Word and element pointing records
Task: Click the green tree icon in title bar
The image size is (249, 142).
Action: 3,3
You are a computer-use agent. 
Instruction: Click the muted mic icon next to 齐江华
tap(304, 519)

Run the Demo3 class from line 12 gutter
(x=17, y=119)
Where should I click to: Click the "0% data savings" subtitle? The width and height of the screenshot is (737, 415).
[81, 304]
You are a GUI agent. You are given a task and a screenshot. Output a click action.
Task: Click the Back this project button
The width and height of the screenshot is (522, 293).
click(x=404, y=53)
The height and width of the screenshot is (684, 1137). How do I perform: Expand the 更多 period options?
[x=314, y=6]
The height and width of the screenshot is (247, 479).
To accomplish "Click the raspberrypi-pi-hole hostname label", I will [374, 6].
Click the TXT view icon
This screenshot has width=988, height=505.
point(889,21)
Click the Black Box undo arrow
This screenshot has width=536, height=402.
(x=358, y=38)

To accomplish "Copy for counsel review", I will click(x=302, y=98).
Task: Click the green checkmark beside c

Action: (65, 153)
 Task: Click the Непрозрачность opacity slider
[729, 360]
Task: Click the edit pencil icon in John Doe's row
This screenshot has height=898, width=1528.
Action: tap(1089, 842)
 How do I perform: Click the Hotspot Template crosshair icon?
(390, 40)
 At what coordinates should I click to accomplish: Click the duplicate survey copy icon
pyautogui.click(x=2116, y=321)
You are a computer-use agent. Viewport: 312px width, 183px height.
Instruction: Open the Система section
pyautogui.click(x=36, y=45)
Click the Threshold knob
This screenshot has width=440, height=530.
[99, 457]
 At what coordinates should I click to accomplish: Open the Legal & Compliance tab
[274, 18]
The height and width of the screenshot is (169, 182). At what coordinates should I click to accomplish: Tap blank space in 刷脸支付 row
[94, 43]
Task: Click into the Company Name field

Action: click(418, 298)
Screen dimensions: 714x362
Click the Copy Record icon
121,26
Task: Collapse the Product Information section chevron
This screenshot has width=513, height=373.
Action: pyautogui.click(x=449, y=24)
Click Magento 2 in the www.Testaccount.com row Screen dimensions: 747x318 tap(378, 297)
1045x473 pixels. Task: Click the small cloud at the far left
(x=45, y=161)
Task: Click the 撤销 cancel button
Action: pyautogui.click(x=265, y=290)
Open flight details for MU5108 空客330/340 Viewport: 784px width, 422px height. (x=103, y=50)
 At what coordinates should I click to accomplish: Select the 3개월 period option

• Work instructions:
Can you extract every one of the records above and reproduce its lines word for word?

• Task response:
Task: Click the green tree icon in title bar
The image size is (249, 142).
Action: 3,3
You are a computer-use agent. 
Instruction: Click the muted mic icon next to 齐江华
tap(304, 519)

Run the Demo3 class from line 12 gutter
(x=17, y=119)
Where should I click to: Click the "0% data savings" subtitle? The width and height of the screenshot is (737, 415).
[81, 304]
You are a GUI agent. You are given a task and a screenshot. Output a click action.
Task: Click the Back this project button
The width and height of the screenshot is (522, 293).
click(x=404, y=53)
The height and width of the screenshot is (684, 1137). How do I perform: Expand the 更多 period options?
[x=314, y=6]
The height and width of the screenshot is (247, 479).
To accomplish "Click the raspberrypi-pi-hole hostname label", I will [374, 6].
Click the TXT view icon
This screenshot has width=988, height=505.
point(889,21)
Click the Black Box undo arrow
This screenshot has width=536, height=402.
(x=358, y=38)

To accomplish "Copy for counsel review", I will click(x=302, y=98).
Task: Click the green checkmark beside c

Action: (65, 153)
 Task: Click the Непрозрачность opacity slider
[729, 360]
Task: Click the edit pencil icon in John Doe's row
This screenshot has height=898, width=1528.
Action: tap(1089, 842)
 How do I perform: Click the Hotspot Template crosshair icon?
(390, 40)
 At what coordinates should I click to accomplish: Click the duplicate survey copy icon
pyautogui.click(x=2116, y=321)
You are a computer-use agent. Viewport: 312px width, 183px height.
Instruction: Open the Система section
pyautogui.click(x=36, y=45)
Click the Threshold knob
This screenshot has width=440, height=530.
[99, 457]
 At what coordinates should I click to accomplish: Open the Legal & Compliance tab
[274, 18]
The height and width of the screenshot is (169, 182). At what coordinates should I click to accomplish: Tap blank space in 刷脸支付 row
[94, 43]
Task: Click into the Company Name field

Action: click(418, 298)
Screen dimensions: 714x362
Click the Copy Record icon
121,26
Task: Collapse the Product Information section chevron
This screenshot has width=513, height=373.
Action: pyautogui.click(x=449, y=24)
Click Magento 2 in the www.Testaccount.com row Screen dimensions: 747x318 tap(378, 297)
1045x473 pixels. Task: Click the small cloud at the far left
(x=45, y=161)
Task: Click the 撤销 cancel button
Action: pyautogui.click(x=265, y=290)
Open flight details for MU5108 空客330/340 Viewport: 784px width, 422px height. (x=103, y=50)
 At what coordinates should I click to accomplish: Select the 3개월 period option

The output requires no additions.